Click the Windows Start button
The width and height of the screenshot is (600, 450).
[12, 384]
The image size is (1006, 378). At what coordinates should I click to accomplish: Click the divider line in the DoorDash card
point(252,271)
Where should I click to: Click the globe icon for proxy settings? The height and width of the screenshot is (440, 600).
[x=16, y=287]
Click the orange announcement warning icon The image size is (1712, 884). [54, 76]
=====
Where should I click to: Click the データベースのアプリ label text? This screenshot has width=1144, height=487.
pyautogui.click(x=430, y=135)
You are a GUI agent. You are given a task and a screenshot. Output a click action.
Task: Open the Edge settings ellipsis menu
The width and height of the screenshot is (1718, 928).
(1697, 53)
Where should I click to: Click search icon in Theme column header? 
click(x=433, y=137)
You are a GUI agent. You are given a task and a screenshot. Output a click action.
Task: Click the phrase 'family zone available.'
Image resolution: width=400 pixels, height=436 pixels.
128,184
=====
▸ **To do**: Write out the records again verbatim, beginning at the line that has "The image size is (1006, 378)." and stopping after the line that has "Click the orange".

▸ **Finished answer**:
The image size is (1006, 378). At what coordinates should I click to accomplish: Click the divider line in the DoorDash card
point(252,271)
Where should I click to: Click the globe icon for proxy settings? The height and width of the screenshot is (440, 600).
[x=16, y=287]
Click the orange announcement warning icon The image size is (1712, 884). [54, 76]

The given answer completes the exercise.